Published Dec. 24, 2014

A refresher course in case there's anyone out there who isn't utterly convinced of this yet.

If you're using your employer's hardware or software, what you do on it is not private. The employer owns it and can track your activities.

No big deal, you say? Well, it might be if you're launching a secret job hunt. Some employers have robust abilities to monitor what you're doing online.

It's not just that they know whether you're playing "Candy Crush" or scrolling through Facebook when you're supposed to be working. It's that there's a growing information technology field of "talent analytics."

Using sophisticated algorithms, analysts are capturing data that do far more than tell that you're visiting job boards and LinkedIn several times a day. They can figure out that you're likely to begin doing so based on aggregated click patterns of others in your similar field or status.

In certain companies and industries, employers want to know, almost before you do, that you're thinking of leaving the company. In those places, which work hard to get and keep top talent, they care about losing a valued staff member.

And even if you're not the must-keep star performer, it costs employers time and money to replace you. If you're meeting expectations, they'd probably rather keep you.

So, to figure out if they want to keep you, it's increasingly common for workplaces that monitor employee Internet use to track for productivity, something that's been more difficult to measure in many white-collar, desk-bound jobs.

Obviously, frequent visits to non-work sites are red flags. Many employers use systems that watch for inappropriate emails, tweets or Internet posts. Tracking your time online is a modern equivalent of counting widget production on the factory line.
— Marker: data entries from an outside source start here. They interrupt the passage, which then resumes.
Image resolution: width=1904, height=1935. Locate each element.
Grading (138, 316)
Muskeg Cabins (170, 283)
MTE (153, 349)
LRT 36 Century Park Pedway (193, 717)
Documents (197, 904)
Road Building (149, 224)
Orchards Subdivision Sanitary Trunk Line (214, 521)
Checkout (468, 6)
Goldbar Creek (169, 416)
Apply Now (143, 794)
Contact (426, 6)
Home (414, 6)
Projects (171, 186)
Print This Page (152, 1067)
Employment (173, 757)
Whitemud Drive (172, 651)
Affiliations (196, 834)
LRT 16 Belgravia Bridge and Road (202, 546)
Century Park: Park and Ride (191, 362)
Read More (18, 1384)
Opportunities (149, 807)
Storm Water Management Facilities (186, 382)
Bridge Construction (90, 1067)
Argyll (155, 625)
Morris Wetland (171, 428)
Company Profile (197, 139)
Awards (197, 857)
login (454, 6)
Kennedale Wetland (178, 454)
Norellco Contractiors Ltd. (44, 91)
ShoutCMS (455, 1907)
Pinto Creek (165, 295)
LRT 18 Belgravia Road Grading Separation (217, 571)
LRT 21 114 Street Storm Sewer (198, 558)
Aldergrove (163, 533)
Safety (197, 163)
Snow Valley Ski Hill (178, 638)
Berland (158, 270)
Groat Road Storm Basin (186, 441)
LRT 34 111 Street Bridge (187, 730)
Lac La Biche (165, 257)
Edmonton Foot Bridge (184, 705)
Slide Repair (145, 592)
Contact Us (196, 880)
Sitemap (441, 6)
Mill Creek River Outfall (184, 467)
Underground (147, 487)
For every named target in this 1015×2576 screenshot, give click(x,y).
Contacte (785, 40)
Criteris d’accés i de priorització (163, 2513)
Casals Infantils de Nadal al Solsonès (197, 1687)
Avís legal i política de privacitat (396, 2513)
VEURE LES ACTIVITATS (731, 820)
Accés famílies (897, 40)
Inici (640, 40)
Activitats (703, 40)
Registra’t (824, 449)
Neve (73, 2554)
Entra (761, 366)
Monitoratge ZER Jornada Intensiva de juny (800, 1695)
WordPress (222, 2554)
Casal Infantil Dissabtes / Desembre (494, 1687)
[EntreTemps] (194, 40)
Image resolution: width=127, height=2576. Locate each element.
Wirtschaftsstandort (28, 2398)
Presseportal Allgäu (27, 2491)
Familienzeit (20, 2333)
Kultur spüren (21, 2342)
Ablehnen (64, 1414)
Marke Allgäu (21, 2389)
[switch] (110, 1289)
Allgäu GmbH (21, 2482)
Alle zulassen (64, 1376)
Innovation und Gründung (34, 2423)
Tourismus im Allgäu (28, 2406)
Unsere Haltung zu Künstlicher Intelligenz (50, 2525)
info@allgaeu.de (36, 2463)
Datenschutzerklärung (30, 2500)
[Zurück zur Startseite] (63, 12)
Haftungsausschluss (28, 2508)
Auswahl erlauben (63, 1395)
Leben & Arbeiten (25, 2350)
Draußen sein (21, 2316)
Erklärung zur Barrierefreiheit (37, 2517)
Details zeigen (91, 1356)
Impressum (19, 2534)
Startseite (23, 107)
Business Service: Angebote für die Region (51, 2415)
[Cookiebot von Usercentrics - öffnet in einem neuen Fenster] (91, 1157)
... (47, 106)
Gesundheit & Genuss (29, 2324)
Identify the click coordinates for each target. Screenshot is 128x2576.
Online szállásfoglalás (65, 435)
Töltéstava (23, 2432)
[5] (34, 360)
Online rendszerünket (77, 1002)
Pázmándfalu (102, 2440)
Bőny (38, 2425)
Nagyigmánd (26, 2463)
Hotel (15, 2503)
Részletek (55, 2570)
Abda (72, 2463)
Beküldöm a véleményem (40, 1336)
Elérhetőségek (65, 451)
Furthermore, while what you say on your own time and on your own equipment may be legal and true, that doesn't mean a current or prospective employer won't find it and use it against you if it's deemed contrary to the organization's best interests.

Employees and job hunters should aim for a digital footprint that's clear of apparent biases or anything that an employer might not want to characterize employees.

What might that be? You really don't know. You don't know who's digging into your online history. You don't know what their biases are. You don't know exactly what they're looking for. But you do want to look employable.

That means cleansing as best you can any drinking, smoking or crazy carousing pictures and erasing comments that might be controversial. Of course, you can't control it all. Retweets, other people's videos of you and other online trails can live on and on.

Again, is there anyone who still needs to be reminded?